**Exercise**
The task calls for the line containing "Task: Expand the .idea folder" and all later lines, through the end of the entries below, to be set down exactly and without pictures.

━━━━━━

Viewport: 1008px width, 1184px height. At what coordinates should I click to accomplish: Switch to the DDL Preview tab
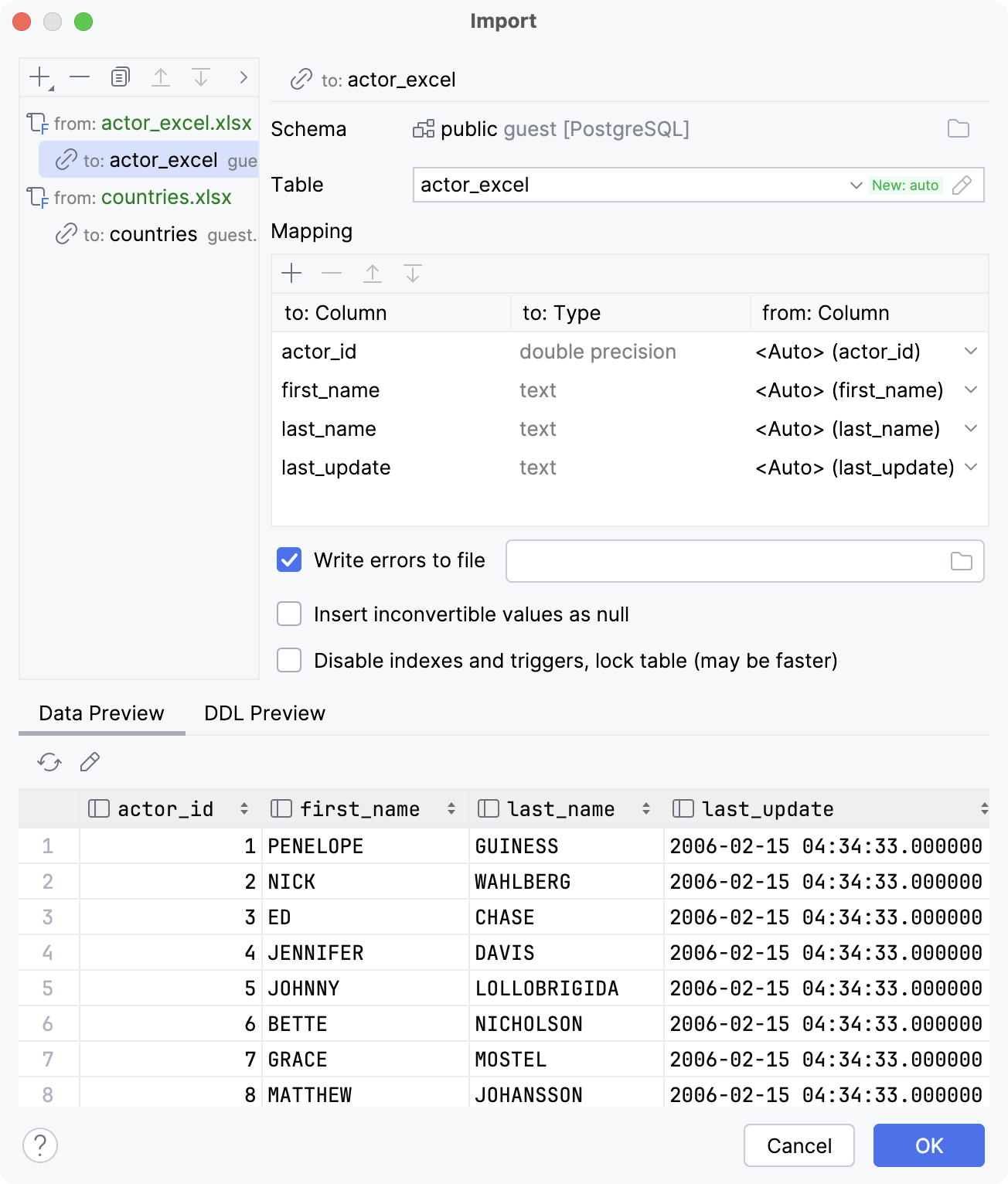pos(264,713)

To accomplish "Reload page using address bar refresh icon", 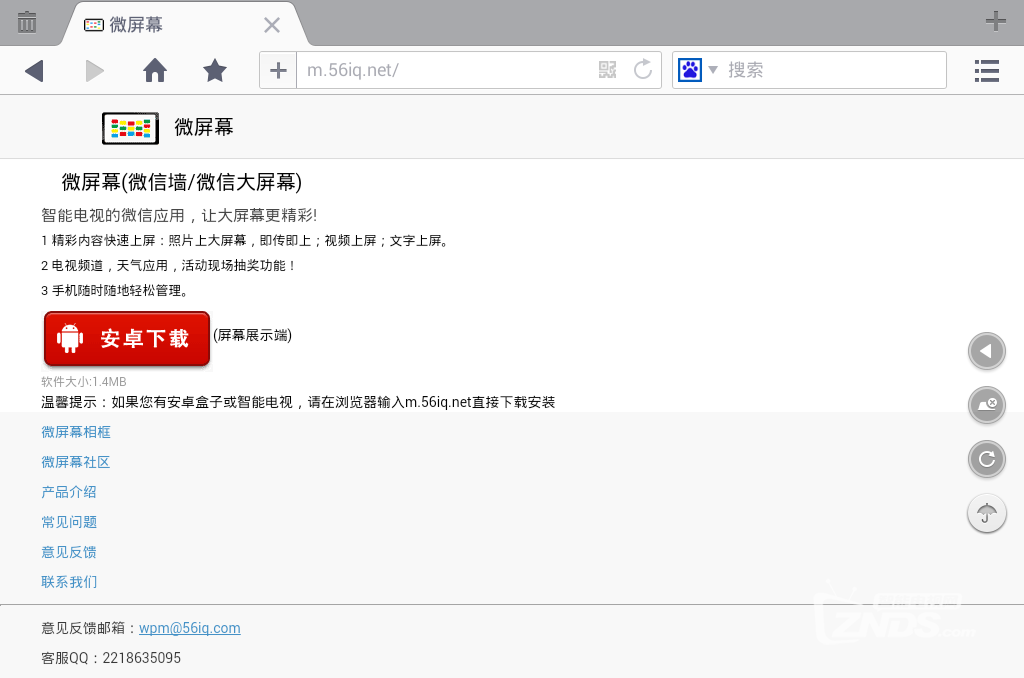I will point(643,70).
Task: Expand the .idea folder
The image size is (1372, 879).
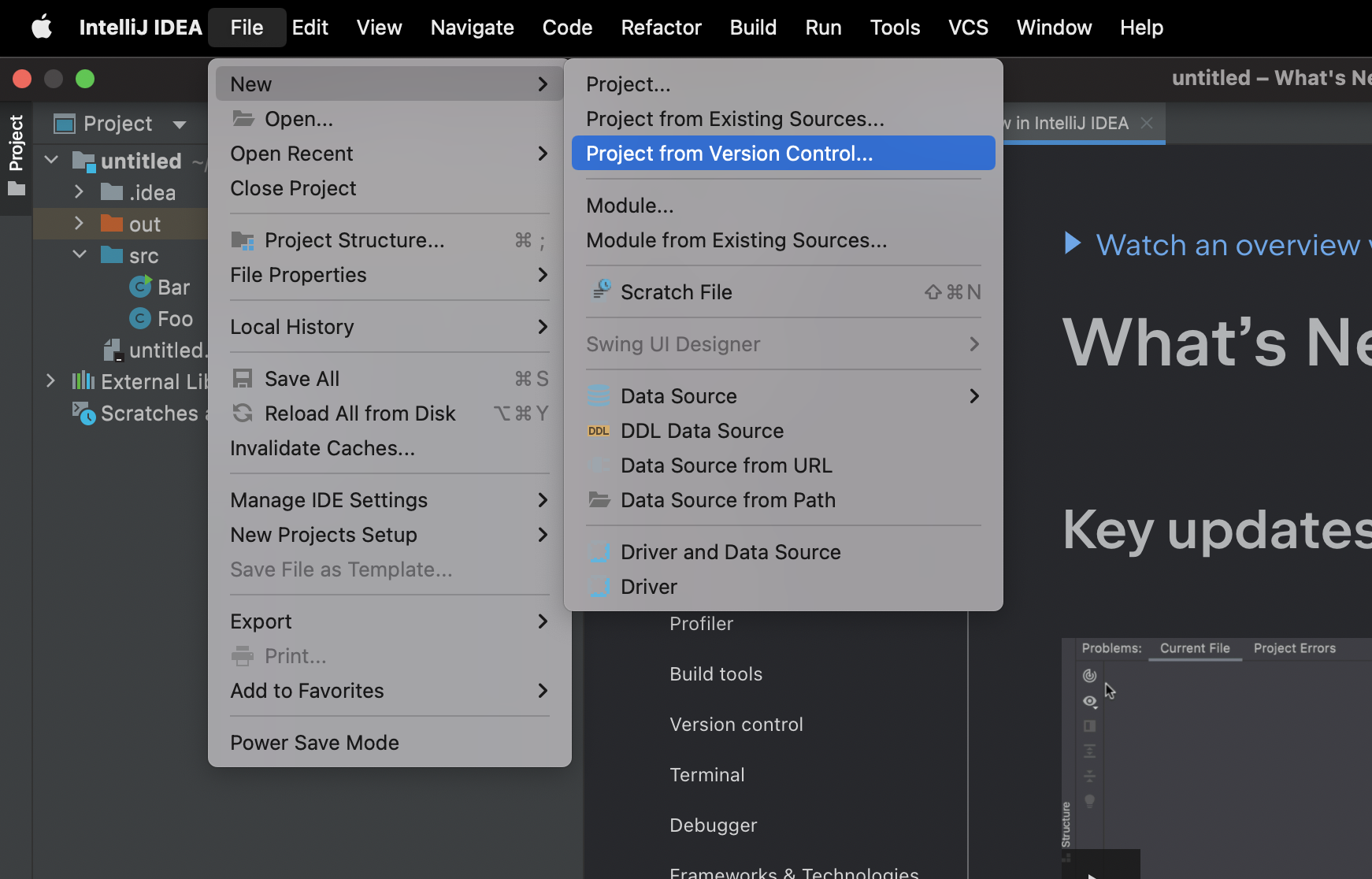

━━━━━━

**Output of the task**
Task: Expand the .idea folder
The image size is (1372, 879).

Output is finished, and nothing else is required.